I think these attacks on (or indifference to) the importance of revival are very wrong. We live in a society in which revival is necessary. As Peter Berger shows in The Heretical Imperative in contemporary pluralistic societies, everyone who believes a faith has to make an individual choice to believe it. There are no longer inherited, authoritative faith traditions. Whether you raise a child Lutheran, Muslim or Baptist the child at some point will have to choose to make the faith of his parents his or her own. In other words, they will have to have a conversion experience.

When revival breaks out through a recovery of the gospel, three things happen:

  1. nominal church members realize they'd never been converted;
  2. sleepy, lethargic Christians are energized and renewed;
  3. outsider non-Christians are attracted into the beautified worship, community and lives of the converted and renewed church members.

That's how it works. We need it.

The second deeper issue is the relationship of Christ to culture. The old Niebuhr book shows how the Church has never come to consensus on how it should relate to a culture that is sharply non- or anti-Christian. The evangelical Church is bitterly divided into groups that say, either we should change the culture "one heart at a time" by evangelizing individuals, or we should change the culture by penetrating the cultural institutions with Christians operating out of a biblical world-view.

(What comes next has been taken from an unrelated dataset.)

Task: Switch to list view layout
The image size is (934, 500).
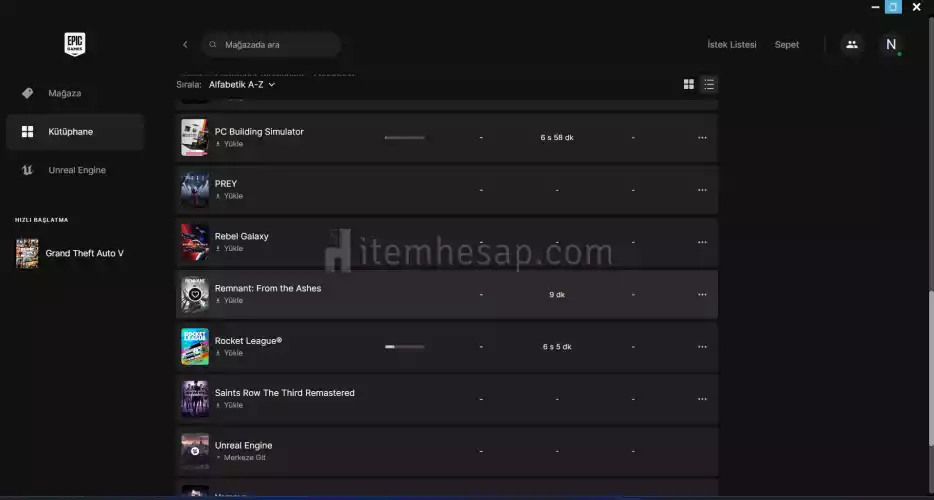Action: click(x=709, y=85)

Others say we will only affect the culture if the Church contextualizes—connects to people's needs and concerns and serves the poor and needy—while still others say we shouldn't be trying to change culture at all; we should just "be the Church," because trying to change the culture inevitably corrupts the Church into the image of the culture.

Until we can break through these warring views and factions we are in trouble. Don Carson's recent book Christ and Culture Revisited is a good starting point because he shows that each approach has a lot of biblical warrant, but each approach, taken as the exclusive one, is seriously imbalanced. I believe the different approaches are actually responding more to other parts of the Christian Church than they are to the world. They are defining themselves as being "not like those Christians over there" and so are falling into what Don calls "reductionisms."

Part Two of this conversation with Tim Keller on effective ministry in a changing culture will be published in an upcoming issue (December 1).

Reader Comments (1)

I agree with Keller. The authoritative traditions are gone. What we have now is either authentic faith or not. Authentic living is not a destination, but how we approach everyday. As an ordained minister, who spends all his time outside the church serving the leaders of organizations, what I have found is that who I am in practice is what determines whether a person accepts me or respects what I have to offer. I don't use my clergy status as a selling feature.However, when people discover that I am a minister, there is a connection made that matters. I'm glad Keller pointed to Edwards. I think he is still the most important, and now largely unknown, theologian that American has produced. I think he'd quite easily understand what we are dealing with today.